Document text:
□ □ □ □

The English adjective free is commonly used in one of two meanings: "at no monetary cost" (gratis) and "with little or no restriction" (libre). This ambiguity of free can cause issues where the distinction is important, as it often is in dealing with laws concerning the use of information, such as copyright and patents.

The terms gratis and libre may be used to categorise intellectual property, particularly computer programs, according to the licenses and legal restrictions that cover them, in the free software and open source communities, as well as the broader free culture movement. For example, they are used to distinguish freeware (software gratis) from free software (software libre).

Richard Stallman summarised the difference in a slogan: "Think free as in free speech, not free beer."

Gratis
Gratis in English is adopted from the various Romance and Germanic languages, ultimately descending from the plural ablative and dative form of the first-declension noun grātia in Latin. It means "free" in the sense that some goods or service is supplied without need for payment, even though it may have value.

□ □ □ □

Directions:
A: In the passage on gratis and libre, what slogan did Richard Stallman use to sum up the difference?
B: Reproduce word for word the part of the passage on gratis and libre that runs from "The terms gratis" to "may have value.".
The material after this point comes from a separate source.

Dataset section:
□ □ □ □

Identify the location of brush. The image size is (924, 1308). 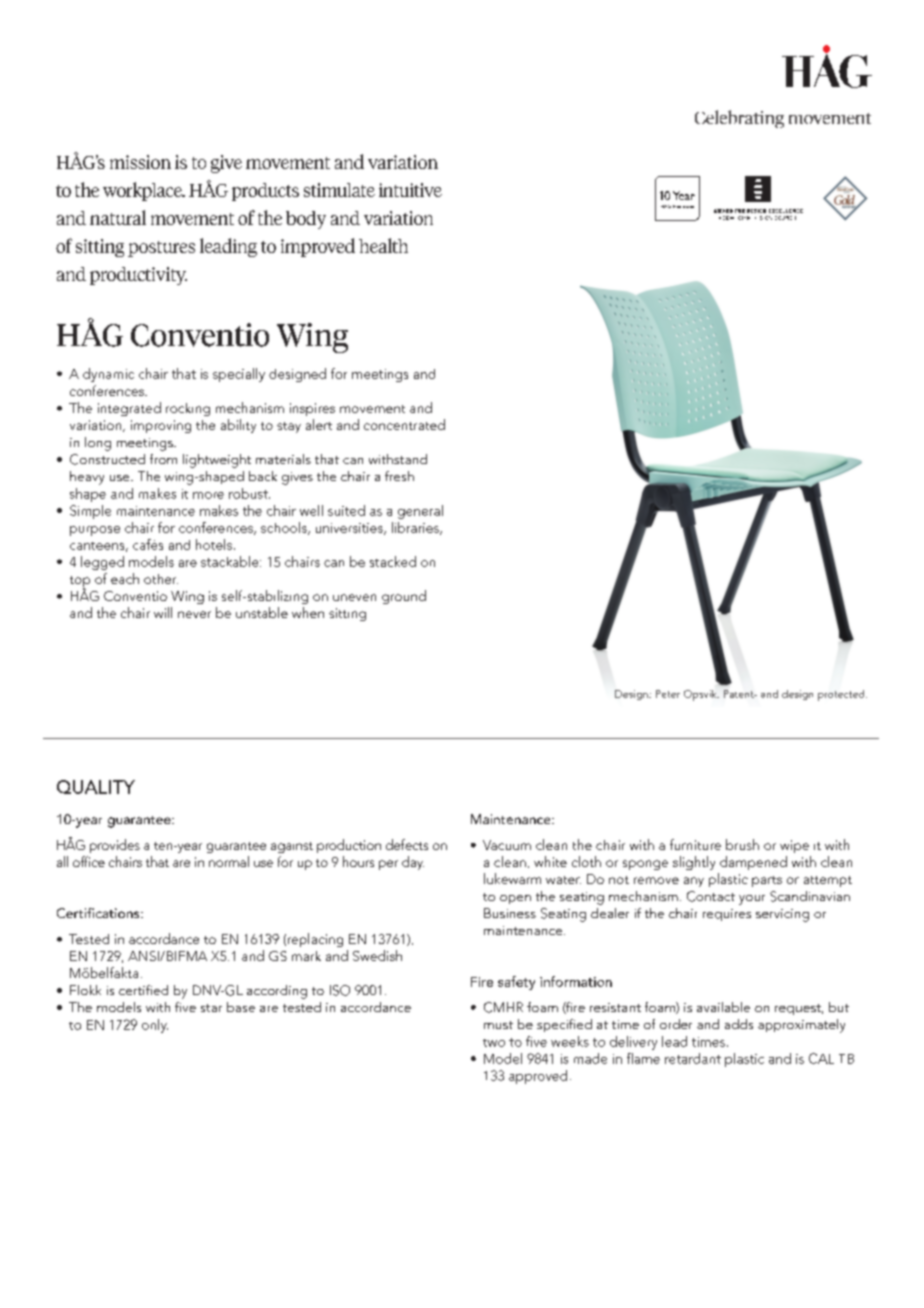
(742, 844).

□ □ □ □

Set of answers:
A: "Think free as in free speech, not free beer."

B:
The terms gratis and libre may be used to categorise intellectual property, particularly computer programs, according to the licenses and legal restrictions that cover them, in the free software and open source communities, as well as the broader free culture movement. For example, they are used to distinguish freeware (software gratis) from free software (software libre).

Richard Stallman summarised the difference in a slogan: "Think free as in free speech, not free beer."

Gratis
Gratis in English is adopted from the various Romance and Germanic languages, ultimately descending from the plural ablative and dative form of the first-declension noun grātia in Latin. It means "free" in the sense that some goods or service is supplied without need for payment, even though it may have value.